▶ **Document passage**:
How would you explain the fact that the first ionization enthalpy of sodium is lower than that of magnesium but its second ionization enthalpy is higher than that of magnesium?

Answer

Electronic configurations of Na and Mg are
$
\begin{aligned}
& Na=1 s^2 2 s^2 2 p^6 3 s^1 \\
& Mg=1 s^2 2 s^2 2 p^6 3 s^2
\end{aligned}
$
The $1^{\text {st }}$ ionization enthalpy of magnesium is higher than that of Na due to higher nuclear charge and slightly smaller atomic radius of Mg than Na.

▶ **Required tasks**:
• 1. Answer these questions using the ionization enthalpy passage.
(a) Which element has the lower first ionization enthalpy?
(b) What electronic configuration does the passage give for Mg?
(c) What two reasons does the passage give for the higher first ionization enthalpy of magnesium?
• 2. Rewrite the ionization enthalpy passage from "Electronic configurations of" to "Mg than Na.", putting "atomic size" in place of "atomic radius".
These records have no connection to the ionization enthalpy passage.

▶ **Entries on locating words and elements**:

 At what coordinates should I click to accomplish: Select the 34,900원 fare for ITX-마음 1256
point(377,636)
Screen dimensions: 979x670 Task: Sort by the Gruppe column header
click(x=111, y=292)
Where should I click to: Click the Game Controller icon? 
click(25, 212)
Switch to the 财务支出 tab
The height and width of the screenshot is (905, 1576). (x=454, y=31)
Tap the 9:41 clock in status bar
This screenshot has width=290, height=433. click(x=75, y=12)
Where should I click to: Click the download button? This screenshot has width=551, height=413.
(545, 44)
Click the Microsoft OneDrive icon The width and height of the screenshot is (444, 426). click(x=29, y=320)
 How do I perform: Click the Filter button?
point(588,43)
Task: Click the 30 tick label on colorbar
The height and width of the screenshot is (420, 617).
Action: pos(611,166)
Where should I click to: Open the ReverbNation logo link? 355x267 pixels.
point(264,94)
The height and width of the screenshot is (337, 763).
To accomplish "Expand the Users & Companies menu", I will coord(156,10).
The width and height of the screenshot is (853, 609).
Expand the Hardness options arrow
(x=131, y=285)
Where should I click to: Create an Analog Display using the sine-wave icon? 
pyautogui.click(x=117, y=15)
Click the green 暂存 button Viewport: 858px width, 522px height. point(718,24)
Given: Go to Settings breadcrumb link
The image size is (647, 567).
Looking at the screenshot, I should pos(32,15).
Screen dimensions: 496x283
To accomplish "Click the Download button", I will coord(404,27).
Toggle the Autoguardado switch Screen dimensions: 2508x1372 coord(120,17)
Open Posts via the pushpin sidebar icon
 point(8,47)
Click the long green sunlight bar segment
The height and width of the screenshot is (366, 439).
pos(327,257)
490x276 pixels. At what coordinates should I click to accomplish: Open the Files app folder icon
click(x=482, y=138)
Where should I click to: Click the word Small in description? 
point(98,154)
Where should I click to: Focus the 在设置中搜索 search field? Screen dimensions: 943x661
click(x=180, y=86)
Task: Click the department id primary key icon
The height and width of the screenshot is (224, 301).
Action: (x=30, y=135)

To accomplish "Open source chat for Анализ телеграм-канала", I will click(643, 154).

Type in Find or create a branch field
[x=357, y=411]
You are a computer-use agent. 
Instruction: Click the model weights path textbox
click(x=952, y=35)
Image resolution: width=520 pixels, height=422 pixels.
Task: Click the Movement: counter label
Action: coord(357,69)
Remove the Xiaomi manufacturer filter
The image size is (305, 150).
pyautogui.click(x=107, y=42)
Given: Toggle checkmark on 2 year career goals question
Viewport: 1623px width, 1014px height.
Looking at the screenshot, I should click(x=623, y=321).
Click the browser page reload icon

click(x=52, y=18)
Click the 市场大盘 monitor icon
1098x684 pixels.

▶ **Task responses**:
• 1.
(a) Sodium.
(b) 1s² 2s² 2p⁶ 3s².
(c) Mg has a higher nuclear charge and a slightly smaller atomic radius than Na.

• 2.
Electronic configurations of Na and Mg are
$
\begin{aligned}
& Na=1 s^2 2 s^2 2 p^6 3 s^1 \\
& Mg=1 s^2 2 s^2 2 p^6 3 s^2
\end{aligned}
$
The $1^{\text {st }}$ ionization enthalpy of magnesium is higher than that of Na due to higher nuclear charge and slightly smaller atomic size of Mg than Na.